Des forêts de couleuvres de Laure Anders par Christophe Stolowicki
Sur la quatrième de couverture, la couleur que l’on devine mauve est clairement annoncée : d’amours touffues, accessoirisées, en deux consonnes qui essaiment leur portée de sens : entre « rouleaux de film alimentaire, / pinces à linge en plastique ou en métal, // […] Leurs bagages ne différaient pas tellement / de ce que contient le cabas d’une ménagère. »
« Shhh », ou le sifflement des lanières ? L’écriture est douce, « une fleur pousse au creux de tes paumes / Elle te dit que tu es de ciel et d’eau // […] Tu préfères sentir tes viscères / durcir comme du cristal // Tu préfères ne plus rien savoir / de ce que demain te réserve / Et tu berces les bleus sur ta peau »
Faisant courir sous des pseudonymes des livres pour la jeunesse, rémunérés en droits d’autrice, Laure Anders garde une facilité de touche qui quand la sincérité est en jeu creuse, fluidifie le contraste entre son sujet et le libre cours du poème. On la lit avec un bonheur attentif, reconnaissant qu’elle soit qui elle est : l’écrivain, la poète de ce que tant de femmes préservent par devers elles comme un monstrueux, un affligeant secret.
Cela dit. D’autres secrets, plus essentiels, courent à fleur de rêves : « La nuit / je cherche où les mots se cachent/ […] flairant l’animal de ma peur / Mais l’animal résiste / alors plus loin / j’enfonce mon poing dans ma bouche / puis mon bras tout entier ». La douceur soumise recèle une douleur secrète que seul le poème, né de la nuit, révèle. « Nuit sait faire flaque de toute encre ».
Il est en Laure Anders une solitude profonde, cultivée à loisir, qui dans Cent lignes à un amant (2018) se laissait deviner – objet d’une pudeur essentielle, dévoilant ici seulement ses arcanes. Combien de vies dans le creuset d’un vers ? Soi accroché aux ronces, aux barrières de ferme. Quand « chaque jour est une glace sans tain / derrière laquelle tu t’observes ». Toute une vie pesée au trébuchet d’une strophe. Si la poésie a raison d’être, c’est ici. Soi « quand tu t’appuyais aux arbres / palpée par des paumes inconnues / quand ta peau appelait la terre / […] tout ce que tu mordais si fort / avant que la vie t ‘éclabousse ». En fulgurance longtemps alentie. Soi comme un devoir longtemps différé.

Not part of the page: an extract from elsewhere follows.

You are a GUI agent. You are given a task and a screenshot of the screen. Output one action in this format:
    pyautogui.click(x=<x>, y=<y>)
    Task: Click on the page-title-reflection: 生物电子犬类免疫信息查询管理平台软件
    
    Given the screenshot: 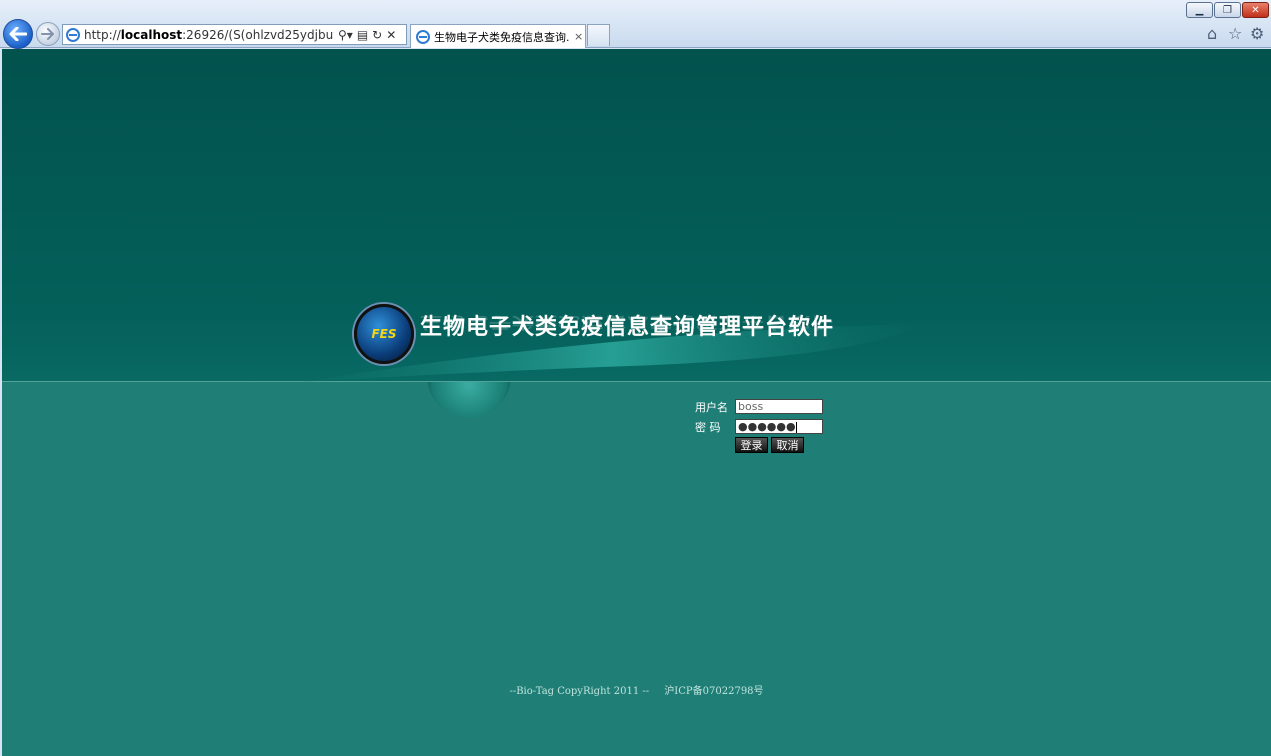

Quand tant de poètes pratiquent le tourisme verbal de l’extrême, Laure Anders reste puissamment, compulsivement en deçà du vécu, du pensé.
Laure dans sa forêt (« là où la forêt dévale / s’engloutit dans les plis du soir »), au seuil de soi, sur « Un banc étendu comme un corps […] gravé de noms en braille au couteau / m’allonge à mon tour / pour imprimer ses mots sur mon dos. » Les mots imprimés dru au revers de ses rêves, lancinante douceur. Les mots du corps accord distendu de fausset, les mots dans le fossé versés qui lui tient lieu de lit, son « régal de velours » quand le faux sait tenir lieu d’ivraie.
Une solitaire sol y terre bémol.
« Ils se retrouvaient dans des hôtels à flanc de forêt, / [...] Il la tenait en laisse par l’anneau qu’elle portait au nez. / Elle était sa bête docile, / venue de très loin pour oublier des peurs anciennes ». Frontalière, qui fait suite aux forêts de couleuvres, est « cette ville frontalière » où Laure rejoint son amant, est ce prosaïque quoiqu’en vers encore récit explicatif – j’y lis l’envers de border line, le basculement esquivé dans la folie. Frontalière est la détente, le soulagement érotique de se soumettre pour comprendre, la conversion en prose du vers resté poème. « Il souhaitait qu’elle s’agenouille / qu’elle accepte les gifles comme des fleurs ». Les peurs anciennes suffisamment explorées. Subissant « martinet », « cravache », « canne anglaise » « pour qu’il l’accueille enfin. / Pour qu’on l’accepte enfin. » Cette aventure a sa fin classique.